▸ **Consegna**: Riporta senza modifiche un brano del testo sull'agricoltura biologica: parti dalle parole "Sappiamo se le" e fermati dopo le parole "studio di Altroconsumo).".

▸ **Testo estratto**:
_ _ _ _ _ _ _

Questa è la Scienza come la intende chi scrive. Dettata dalla logica e non dalla propaganda o da interessi di bottega. E rende giustizia al buon senso, poichè comprendendo le obiezioni che si possono sollevare sui vari aspetti in cui si presenta o viene presentata l’agricoltura biologica, espone dati e si permette di dare un valore aggiunto a ciò che espone.

Sappiamo se le tossine contenute nei vegetali nuocciono? No. Benissimo. Vogliamo rischiare? Conclude Ongaro: “tutto questo non significa che biologico è sempre sinonimo di salute e che il resto del cibo sia per definizione poco sano. E il biologico è certamente migliorabile ma qualsiasi tentativo di ripulire la nostra catena alimentare è meglio del continuare a fare finta che non sia necessario farlo”.

Purtroppo l’onestà intellettuale è merce rara, come ben sappiamo e dunque, sarebbe troppo bello citare gli esempi positivi ed intelligenti (per chi scrive), visto che nelle questioni di lana caprina, noi italiani siamo maestri. Questo, ad esempio, risale a qualche tempo fa, “Bio non fa miracoli”, pubblicato sul noto periodico, firmato da Daniela Minerva, è stato un esempio di basso giornalismo dovuto ad un’errata comprensione della materia (nello specifico uno studio di Altroconsumo).

Basta l’incipit dell’articolo per capire il tono dello scritto. I prodotti biologici sono pieni di grassi e additivi, zuccheri e sali. Spesso sono meno salutari di quelli industriali. Ecco le prove….. Ecco le prove. Tutto ricavato da una ricerca di Altroconsumo, che alla fine non parla nè bene nè male del bio anche se tante dichiarazioni sono tutte da verificare.

_ _ _ _ _ _ _

Dati memorizzati
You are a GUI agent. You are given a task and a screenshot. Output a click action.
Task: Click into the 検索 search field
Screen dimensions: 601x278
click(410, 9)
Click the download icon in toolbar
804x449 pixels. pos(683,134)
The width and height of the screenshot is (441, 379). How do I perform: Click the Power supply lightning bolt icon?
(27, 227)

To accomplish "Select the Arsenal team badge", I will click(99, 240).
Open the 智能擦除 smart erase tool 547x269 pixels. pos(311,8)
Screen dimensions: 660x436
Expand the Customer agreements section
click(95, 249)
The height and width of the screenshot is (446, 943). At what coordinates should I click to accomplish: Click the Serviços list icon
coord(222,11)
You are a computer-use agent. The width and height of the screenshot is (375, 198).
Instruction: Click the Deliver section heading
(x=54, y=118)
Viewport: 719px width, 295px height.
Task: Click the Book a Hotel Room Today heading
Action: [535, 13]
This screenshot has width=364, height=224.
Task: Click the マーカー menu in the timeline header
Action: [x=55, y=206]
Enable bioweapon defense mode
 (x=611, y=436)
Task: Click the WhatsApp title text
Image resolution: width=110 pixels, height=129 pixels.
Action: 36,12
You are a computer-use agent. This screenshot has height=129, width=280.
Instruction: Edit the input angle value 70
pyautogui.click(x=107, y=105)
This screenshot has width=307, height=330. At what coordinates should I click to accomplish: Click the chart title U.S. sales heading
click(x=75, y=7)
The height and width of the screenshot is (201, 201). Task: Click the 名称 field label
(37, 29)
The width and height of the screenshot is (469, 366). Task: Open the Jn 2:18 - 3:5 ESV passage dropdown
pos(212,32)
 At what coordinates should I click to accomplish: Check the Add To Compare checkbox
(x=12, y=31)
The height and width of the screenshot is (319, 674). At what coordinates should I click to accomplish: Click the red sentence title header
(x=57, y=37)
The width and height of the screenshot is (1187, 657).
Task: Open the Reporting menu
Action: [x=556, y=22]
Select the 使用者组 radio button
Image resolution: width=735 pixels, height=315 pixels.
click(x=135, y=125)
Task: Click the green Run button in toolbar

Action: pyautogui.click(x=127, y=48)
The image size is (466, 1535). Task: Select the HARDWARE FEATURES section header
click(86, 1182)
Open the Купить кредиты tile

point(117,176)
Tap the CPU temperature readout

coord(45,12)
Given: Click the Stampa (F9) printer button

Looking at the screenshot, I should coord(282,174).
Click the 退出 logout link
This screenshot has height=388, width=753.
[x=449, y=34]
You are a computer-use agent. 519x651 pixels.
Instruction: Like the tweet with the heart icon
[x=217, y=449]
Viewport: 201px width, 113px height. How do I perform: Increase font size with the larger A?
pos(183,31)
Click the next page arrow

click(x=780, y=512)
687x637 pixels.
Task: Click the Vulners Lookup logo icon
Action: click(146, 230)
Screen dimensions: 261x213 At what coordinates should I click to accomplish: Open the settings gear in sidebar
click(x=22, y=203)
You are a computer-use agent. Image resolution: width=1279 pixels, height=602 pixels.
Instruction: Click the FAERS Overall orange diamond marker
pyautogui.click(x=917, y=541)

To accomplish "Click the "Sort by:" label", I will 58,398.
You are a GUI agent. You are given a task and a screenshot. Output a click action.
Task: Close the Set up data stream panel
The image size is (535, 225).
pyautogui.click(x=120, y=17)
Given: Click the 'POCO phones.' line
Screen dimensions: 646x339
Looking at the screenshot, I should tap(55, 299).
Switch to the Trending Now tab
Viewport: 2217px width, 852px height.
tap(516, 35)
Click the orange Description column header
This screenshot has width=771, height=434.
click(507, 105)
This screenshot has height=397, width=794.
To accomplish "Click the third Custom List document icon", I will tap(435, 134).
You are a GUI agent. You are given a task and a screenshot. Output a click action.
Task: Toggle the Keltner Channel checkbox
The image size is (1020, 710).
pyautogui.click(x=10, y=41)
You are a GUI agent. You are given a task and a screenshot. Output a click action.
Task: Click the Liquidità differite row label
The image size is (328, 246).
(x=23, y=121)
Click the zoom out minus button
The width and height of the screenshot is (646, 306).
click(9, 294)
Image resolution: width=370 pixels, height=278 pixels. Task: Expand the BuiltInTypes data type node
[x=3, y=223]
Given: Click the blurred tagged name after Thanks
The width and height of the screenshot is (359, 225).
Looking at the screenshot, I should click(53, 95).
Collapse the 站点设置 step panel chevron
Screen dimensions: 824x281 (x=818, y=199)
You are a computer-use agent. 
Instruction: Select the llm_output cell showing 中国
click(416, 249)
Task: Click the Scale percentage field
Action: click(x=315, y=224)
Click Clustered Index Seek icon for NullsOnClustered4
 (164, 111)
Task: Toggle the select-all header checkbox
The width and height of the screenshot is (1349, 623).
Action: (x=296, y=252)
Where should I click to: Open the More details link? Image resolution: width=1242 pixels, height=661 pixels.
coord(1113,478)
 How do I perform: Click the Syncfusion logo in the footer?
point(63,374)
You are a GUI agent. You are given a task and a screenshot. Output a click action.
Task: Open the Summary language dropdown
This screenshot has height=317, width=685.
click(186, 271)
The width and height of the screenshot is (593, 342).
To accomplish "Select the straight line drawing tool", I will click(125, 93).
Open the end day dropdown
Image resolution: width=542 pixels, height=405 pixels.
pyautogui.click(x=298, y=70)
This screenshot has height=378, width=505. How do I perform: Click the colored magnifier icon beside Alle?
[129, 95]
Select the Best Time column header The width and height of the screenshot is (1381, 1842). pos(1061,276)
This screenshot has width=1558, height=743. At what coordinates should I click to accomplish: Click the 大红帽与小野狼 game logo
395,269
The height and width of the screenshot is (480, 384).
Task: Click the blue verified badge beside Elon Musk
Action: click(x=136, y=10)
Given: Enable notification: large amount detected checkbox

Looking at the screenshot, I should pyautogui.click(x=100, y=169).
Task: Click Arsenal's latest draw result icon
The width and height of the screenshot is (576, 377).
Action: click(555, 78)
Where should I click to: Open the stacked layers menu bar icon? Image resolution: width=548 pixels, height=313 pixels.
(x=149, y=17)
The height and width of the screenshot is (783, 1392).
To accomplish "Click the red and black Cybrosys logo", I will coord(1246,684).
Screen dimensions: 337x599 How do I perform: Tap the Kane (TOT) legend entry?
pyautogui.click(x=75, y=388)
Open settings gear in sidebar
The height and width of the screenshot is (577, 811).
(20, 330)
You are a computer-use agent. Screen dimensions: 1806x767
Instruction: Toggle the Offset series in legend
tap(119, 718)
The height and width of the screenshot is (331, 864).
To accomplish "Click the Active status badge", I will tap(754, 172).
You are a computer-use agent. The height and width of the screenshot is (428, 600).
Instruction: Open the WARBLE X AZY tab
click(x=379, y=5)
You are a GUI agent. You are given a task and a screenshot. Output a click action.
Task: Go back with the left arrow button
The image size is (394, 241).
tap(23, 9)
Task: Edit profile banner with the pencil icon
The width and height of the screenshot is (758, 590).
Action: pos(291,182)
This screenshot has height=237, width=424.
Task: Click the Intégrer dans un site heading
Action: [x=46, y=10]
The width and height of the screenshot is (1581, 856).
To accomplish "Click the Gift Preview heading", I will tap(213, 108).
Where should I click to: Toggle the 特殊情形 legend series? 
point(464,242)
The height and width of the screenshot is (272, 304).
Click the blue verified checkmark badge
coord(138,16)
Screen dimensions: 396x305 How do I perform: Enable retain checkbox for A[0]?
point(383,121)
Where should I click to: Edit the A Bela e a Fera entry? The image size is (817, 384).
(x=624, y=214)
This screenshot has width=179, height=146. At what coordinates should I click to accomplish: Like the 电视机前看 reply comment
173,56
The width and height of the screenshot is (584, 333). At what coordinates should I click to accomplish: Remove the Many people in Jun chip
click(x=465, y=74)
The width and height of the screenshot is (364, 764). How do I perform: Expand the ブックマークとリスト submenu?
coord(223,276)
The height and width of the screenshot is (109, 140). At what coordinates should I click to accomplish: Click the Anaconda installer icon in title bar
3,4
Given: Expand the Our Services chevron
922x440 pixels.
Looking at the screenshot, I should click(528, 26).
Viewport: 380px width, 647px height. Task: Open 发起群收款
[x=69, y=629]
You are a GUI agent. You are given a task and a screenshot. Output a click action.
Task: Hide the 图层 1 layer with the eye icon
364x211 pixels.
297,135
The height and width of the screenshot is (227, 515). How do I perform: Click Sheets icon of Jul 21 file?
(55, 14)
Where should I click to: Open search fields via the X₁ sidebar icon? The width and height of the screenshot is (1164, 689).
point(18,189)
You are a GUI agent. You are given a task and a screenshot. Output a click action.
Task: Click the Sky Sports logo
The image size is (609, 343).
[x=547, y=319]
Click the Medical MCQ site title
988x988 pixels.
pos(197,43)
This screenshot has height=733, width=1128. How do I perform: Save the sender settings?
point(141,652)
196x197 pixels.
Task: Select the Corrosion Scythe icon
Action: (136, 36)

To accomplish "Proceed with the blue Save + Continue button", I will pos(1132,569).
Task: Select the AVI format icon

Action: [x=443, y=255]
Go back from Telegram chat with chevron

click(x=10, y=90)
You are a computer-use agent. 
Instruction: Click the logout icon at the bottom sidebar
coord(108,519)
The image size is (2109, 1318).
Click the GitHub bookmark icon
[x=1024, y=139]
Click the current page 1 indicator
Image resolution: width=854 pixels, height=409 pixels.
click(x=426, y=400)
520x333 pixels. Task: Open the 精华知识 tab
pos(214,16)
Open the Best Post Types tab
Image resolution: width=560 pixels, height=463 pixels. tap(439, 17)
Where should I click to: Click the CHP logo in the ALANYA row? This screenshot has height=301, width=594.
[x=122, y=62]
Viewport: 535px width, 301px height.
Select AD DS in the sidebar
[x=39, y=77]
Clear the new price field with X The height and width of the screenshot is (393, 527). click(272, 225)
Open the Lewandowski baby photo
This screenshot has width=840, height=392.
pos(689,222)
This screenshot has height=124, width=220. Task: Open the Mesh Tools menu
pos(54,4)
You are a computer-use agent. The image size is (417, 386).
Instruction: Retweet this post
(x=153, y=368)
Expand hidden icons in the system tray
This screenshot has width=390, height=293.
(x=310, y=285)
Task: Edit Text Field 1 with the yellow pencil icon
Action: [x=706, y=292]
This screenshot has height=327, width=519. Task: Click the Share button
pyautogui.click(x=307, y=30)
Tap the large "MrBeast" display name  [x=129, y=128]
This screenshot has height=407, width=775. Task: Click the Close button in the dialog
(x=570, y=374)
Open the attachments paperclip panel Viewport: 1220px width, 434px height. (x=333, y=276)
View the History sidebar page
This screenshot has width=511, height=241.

_ _ _ _ _ _ _

▸ **Soluzione**:
Sappiamo se le tossine contenute nei vegetali nuocciono? No. Benissimo. Vogliamo rischiare? Conclude Ongaro: “tutto questo non significa che biologico è sempre sinonimo di salute e che il resto del cibo sia per definizione poco sano. E il biologico è certamente migliorabile ma qualsiasi tentativo di ripulire la nostra catena alimentare è meglio del continuare a fare finta che non sia necessario farlo”.

Purtroppo l’onestà intellettuale è merce rara, come ben sappiamo e dunque, sarebbe troppo bello citare gli esempi positivi ed intelligenti (per chi scrive), visto che nelle questioni di lana caprina, noi italiani siamo maestri. Questo, ad esempio, risale a qualche tempo fa, “Bio non fa miracoli”, pubblicato sul noto periodico, firmato da Daniela Minerva, è stato un esempio di basso giornalismo dovuto ad un’errata comprensione della materia (nello specifico uno studio di Altroconsumo).